* [DEINE AUFGABE]
Gib die Zeilen vom Anfang der Datensätze bis einschließlich der Zeile mit „Looking at the screenshot, I should 43,84.“ unverändert wieder. Lass die Bilder dabei weg.
==================================================
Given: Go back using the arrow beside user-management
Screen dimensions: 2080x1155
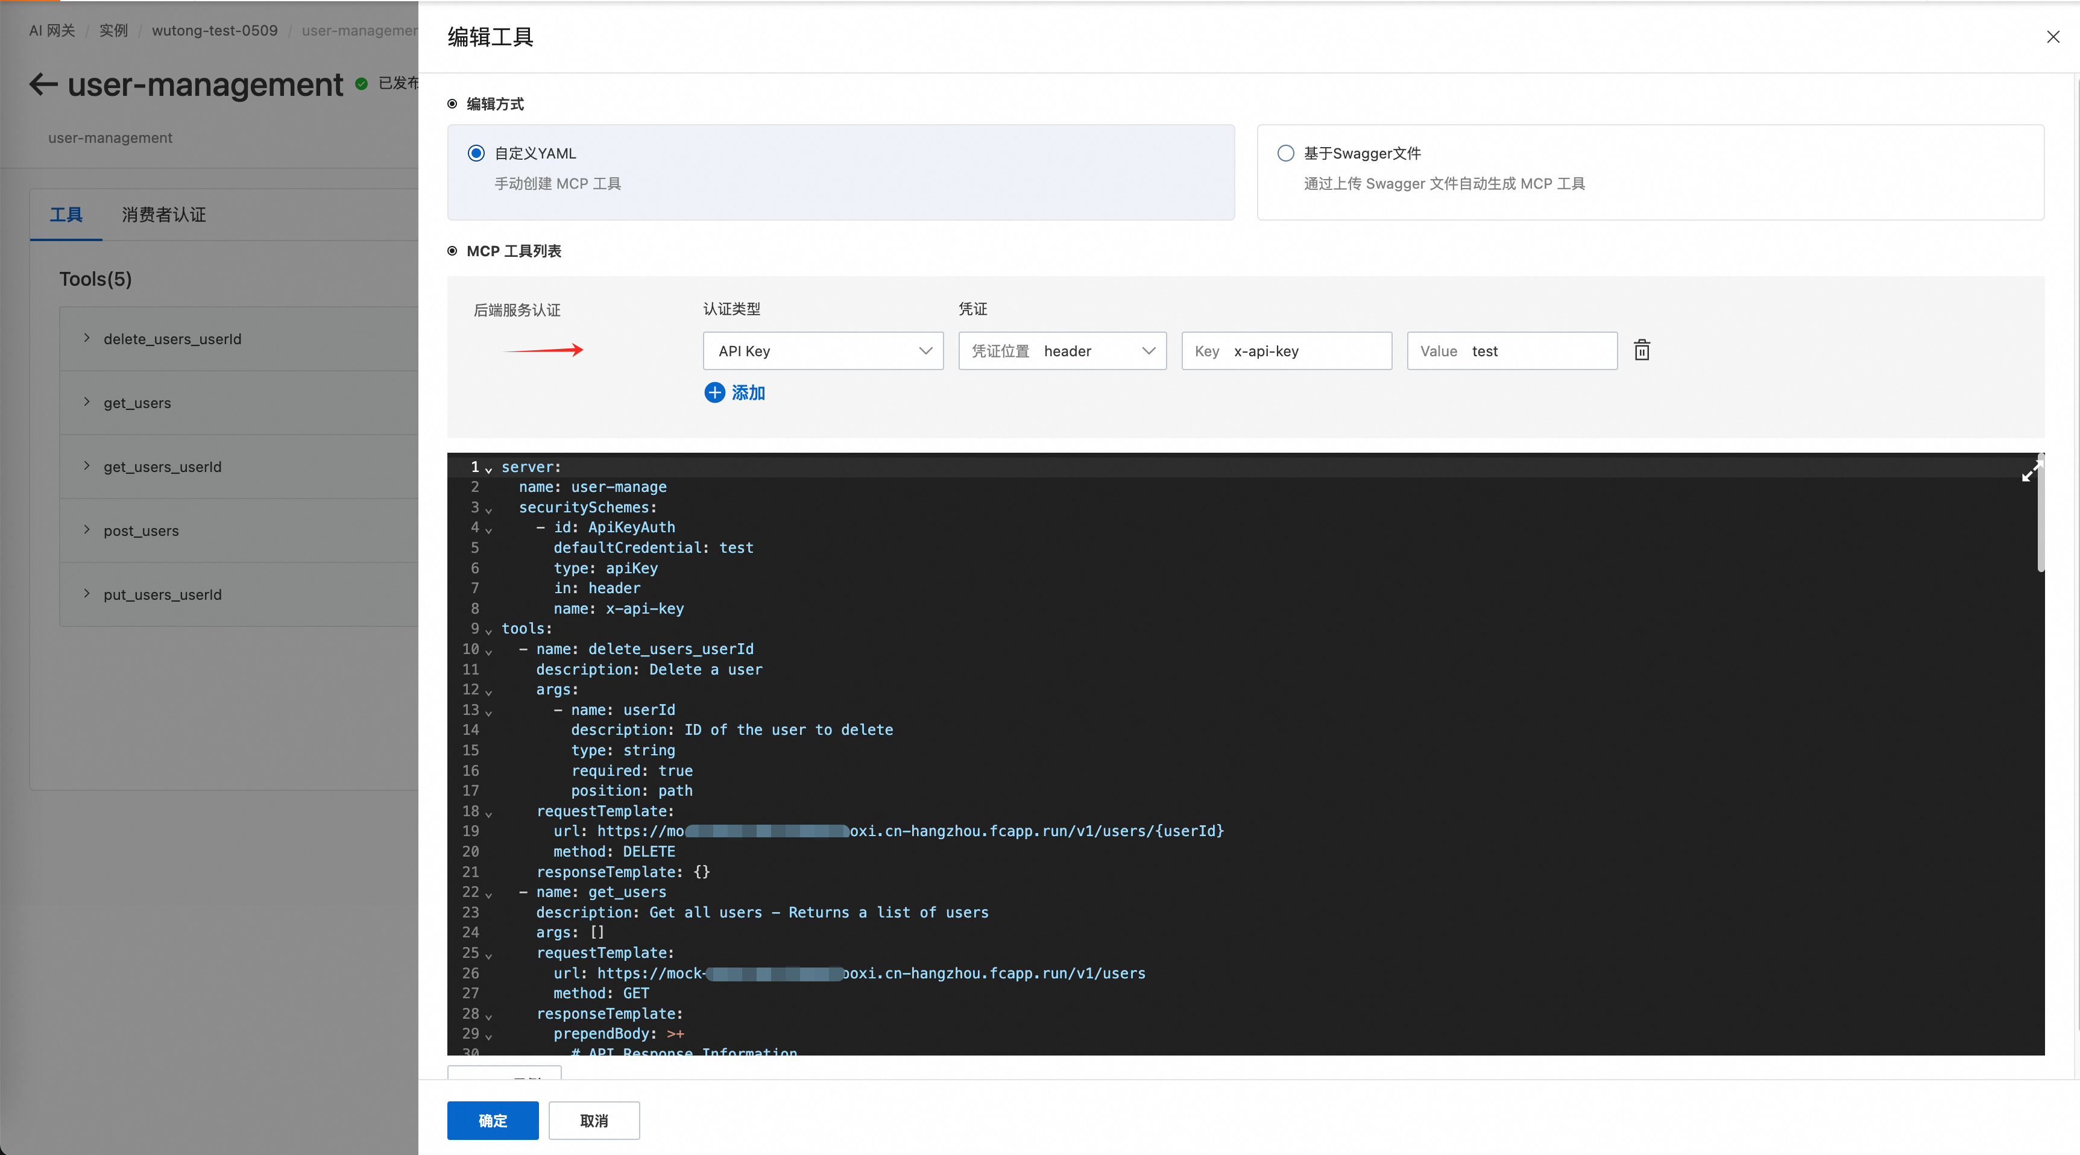Looking at the screenshot, I should 43,84.

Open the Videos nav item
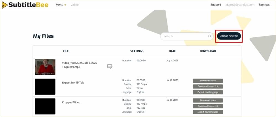[75, 5]
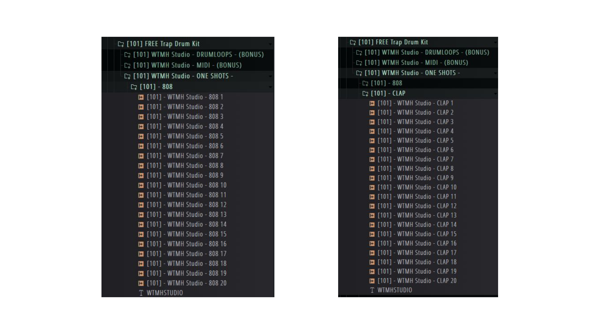This screenshot has height=334, width=594.
Task: Open the right DRUMLOOPS - (BONUS) folder
Action: coord(427,53)
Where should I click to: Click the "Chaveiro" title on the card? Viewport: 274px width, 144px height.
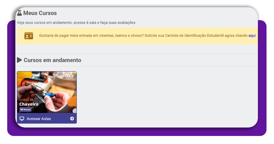pyautogui.click(x=29, y=104)
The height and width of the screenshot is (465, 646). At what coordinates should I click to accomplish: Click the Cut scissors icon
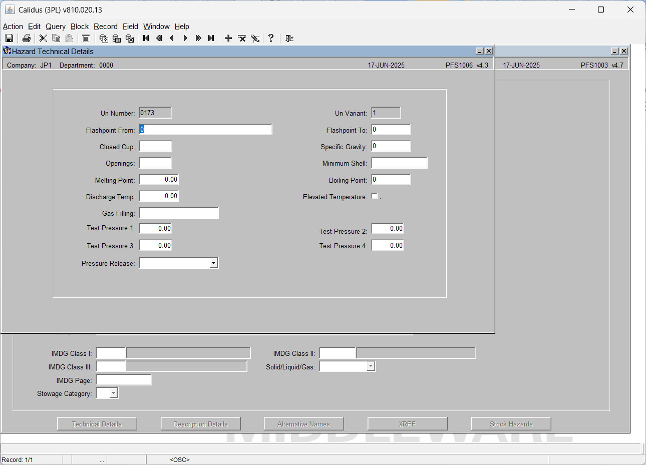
==================================================
* [SCHRIFTLICHE ANTWORT]
Given: Go back using the arrow beside user-management
Screen dimensions: 2080x1155
Looking at the screenshot, I should 43,84.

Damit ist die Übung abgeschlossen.